21 Juta Orang Indonesia Jadi Nasabah Kripto, Bamsoet Desak Pemerintah Perketat Pengawasan
- Bamsoet
Jakarta, VIVA – Anggota Komisi III DPR RI Bambang Soesatyo mengingatkan pesatnya teknologi keuangan, cryptocurrency atau mata uang digital (kripto), membuka peluang bagi pelaku kejahatan untuk memanfaatkan aset digital dalam kejahatan terorganisir, semisal korupsi, judi online, narkoba ataupun pencucian uang.
Menurutnya, pengawasan ketat dan perlunya regulasi khusus terkait penindakan pidana pada perdagangan aset kripto merupakan langkah yang sangat vital guna mencegah potensi penyalahgunaan yang dapat mengarah pada kejahatan terorganisir.
"Kripto menyediakan platform yang memungkinkan transaksi tanpa batas dan sulit dilacak karena memiliki karakteristik pseudoanonim. Sehingga menjadi daya tarik bagi pelaku kejahatan terorganisir,” ujar Bamsoet usai Rapat Dengar Pendapat Komisi III DPR RI dengan Pusat Pelaporan dan Analisis Transaksi Keuangan (PPATK) di Gedung Parlemen Jakarta, Rabu 6 November 2024.
![]()
Bamsoet mengatakan, transaksi kripto memungkinkan pembeli dan penjual untuk beroperasi secara anonim. Kripto beroperasi di jaringan blockchain yang tidak ada otoritas pusat yang mengawasi transaksi serta memungkinkan transaksi lintas negara secara cepat dan murah, tanpa ada batasan waktu serta wilayah.
“Selain itu, belum adanya regulasi yang kuat terkait dengan kripto di berbagai negara, membuat pelaku kejahatan memanfaatkan celah ini,” kata dia.
Ketua MPR RI ke-15 dan Ketua DPR RI ke-20 ini mencontohkan, kejahatan korupsi tidak luput dari penggunaan kripto. Dengan adanya teknologi blockchain, uang hasil korupsi dapat dipindahkan dan disembunyikan dengan lebih efisien.
Kripto dapat digunakan untuk menyimpan dan memindahkan dana hasil suap atau korupsi tanpa jejak yang jelas. Setidaknya, kata dia, 24 persen dari total kasus korupsi yang ditangani oleh Komisi Pemberantasan Korupsi (KPK) memiliki jejak transaksional yang melibatkan mata uang digital.

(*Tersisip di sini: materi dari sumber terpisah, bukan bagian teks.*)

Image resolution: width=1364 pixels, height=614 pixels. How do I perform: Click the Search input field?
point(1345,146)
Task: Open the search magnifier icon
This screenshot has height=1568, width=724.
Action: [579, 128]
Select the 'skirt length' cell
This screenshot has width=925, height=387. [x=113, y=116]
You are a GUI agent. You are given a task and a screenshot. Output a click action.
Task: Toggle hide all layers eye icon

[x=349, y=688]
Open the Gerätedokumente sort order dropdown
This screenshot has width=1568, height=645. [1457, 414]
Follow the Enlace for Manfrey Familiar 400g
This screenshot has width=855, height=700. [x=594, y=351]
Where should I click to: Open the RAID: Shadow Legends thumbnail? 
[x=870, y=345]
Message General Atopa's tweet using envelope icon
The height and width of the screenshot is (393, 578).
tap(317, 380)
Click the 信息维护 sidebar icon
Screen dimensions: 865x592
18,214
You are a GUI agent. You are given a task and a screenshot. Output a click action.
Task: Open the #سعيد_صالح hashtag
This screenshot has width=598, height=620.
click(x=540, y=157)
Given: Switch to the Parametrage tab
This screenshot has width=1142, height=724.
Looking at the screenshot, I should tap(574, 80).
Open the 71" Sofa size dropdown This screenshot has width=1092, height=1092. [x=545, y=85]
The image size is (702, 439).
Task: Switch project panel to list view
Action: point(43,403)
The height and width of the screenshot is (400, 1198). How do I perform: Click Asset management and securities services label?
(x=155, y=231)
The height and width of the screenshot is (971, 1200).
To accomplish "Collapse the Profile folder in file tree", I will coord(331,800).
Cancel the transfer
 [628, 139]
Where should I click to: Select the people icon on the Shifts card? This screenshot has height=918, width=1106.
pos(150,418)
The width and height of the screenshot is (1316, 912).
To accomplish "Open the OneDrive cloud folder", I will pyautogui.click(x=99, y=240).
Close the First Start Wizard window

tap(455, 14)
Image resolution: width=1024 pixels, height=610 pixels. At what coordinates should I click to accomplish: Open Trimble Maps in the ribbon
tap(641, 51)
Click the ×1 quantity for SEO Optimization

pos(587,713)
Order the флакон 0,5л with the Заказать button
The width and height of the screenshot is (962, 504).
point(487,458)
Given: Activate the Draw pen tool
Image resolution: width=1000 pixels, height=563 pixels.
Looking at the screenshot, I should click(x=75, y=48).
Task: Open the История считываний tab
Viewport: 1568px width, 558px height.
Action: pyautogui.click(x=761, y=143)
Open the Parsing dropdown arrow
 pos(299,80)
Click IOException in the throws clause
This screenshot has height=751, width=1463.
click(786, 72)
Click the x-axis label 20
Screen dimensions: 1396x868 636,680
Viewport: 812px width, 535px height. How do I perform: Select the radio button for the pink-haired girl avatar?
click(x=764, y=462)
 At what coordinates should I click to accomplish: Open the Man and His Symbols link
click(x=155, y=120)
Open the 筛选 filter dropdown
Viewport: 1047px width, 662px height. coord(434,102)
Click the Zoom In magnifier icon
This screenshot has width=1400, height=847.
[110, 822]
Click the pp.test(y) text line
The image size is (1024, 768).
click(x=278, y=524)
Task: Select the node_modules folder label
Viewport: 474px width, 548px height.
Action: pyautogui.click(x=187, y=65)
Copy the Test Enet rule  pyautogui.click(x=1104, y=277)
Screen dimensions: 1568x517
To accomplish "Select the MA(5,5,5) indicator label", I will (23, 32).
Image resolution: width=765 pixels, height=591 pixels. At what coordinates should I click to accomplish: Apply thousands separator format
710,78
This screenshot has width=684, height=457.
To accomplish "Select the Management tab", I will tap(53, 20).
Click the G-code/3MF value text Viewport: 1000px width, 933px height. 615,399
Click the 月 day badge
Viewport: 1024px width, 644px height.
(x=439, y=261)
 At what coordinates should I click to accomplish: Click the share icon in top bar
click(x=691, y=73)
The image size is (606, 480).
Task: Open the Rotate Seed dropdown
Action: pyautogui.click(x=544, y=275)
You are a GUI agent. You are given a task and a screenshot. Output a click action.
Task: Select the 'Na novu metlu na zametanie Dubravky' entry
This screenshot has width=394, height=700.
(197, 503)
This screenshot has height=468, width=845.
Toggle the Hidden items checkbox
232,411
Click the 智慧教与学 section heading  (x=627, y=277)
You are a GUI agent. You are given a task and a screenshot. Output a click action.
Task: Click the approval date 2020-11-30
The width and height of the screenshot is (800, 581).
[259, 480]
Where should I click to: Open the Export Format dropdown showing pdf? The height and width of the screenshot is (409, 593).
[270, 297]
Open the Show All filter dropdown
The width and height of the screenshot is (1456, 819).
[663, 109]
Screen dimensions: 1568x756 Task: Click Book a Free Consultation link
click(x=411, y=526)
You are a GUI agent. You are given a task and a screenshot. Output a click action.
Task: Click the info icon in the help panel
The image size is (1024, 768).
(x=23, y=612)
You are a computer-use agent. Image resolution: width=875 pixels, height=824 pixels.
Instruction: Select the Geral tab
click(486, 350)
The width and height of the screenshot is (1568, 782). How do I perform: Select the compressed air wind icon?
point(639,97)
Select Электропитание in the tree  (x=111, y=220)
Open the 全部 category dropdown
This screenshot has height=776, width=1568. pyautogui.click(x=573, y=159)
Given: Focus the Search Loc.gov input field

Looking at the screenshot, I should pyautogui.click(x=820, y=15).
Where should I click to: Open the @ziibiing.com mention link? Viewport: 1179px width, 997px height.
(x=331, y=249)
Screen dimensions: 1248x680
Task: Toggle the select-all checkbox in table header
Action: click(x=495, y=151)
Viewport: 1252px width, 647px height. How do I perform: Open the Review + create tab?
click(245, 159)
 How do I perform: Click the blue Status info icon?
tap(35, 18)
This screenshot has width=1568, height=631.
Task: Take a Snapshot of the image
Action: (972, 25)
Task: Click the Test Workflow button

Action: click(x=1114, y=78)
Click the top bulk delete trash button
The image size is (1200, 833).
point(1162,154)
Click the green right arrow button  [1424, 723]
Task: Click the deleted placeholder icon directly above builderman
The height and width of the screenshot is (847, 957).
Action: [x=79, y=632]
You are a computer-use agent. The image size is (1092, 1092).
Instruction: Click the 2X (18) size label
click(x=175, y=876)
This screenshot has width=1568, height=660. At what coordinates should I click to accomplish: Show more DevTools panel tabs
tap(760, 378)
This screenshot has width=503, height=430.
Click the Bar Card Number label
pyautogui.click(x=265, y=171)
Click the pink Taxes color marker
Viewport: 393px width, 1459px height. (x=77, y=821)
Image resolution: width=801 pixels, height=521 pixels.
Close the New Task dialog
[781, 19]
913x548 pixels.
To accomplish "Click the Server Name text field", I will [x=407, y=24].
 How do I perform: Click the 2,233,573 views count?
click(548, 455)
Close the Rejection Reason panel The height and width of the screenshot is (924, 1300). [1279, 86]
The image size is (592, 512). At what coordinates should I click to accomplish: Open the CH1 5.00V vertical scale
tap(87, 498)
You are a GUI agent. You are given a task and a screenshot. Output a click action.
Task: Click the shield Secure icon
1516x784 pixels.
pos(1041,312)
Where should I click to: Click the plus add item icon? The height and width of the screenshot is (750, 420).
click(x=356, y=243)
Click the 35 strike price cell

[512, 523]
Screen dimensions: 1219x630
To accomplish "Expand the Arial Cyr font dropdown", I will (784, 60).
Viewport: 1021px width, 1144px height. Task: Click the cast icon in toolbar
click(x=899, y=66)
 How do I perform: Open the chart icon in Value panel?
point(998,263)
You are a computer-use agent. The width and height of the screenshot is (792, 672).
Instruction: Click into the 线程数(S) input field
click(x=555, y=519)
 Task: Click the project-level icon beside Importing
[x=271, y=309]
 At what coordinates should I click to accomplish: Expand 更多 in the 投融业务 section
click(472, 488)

"Kripto juga banyak digunakan dalam pencucian uang transaksi narkoba, judi online hingga terorisme. Kripto memungkinkan transaksi anonim, sehingga para pelaku dapat melakukan transaksi tanpa terdeteksi. Data dari UNODC (Badan PBB untuk Narkoba dan Kejahatan) menunjukkan bahwa sekitar 7 persen dari total transaksi kripto yang terjadi di pasar gelap digunakan untuk perdagangan narkoba," papar Bamsoet.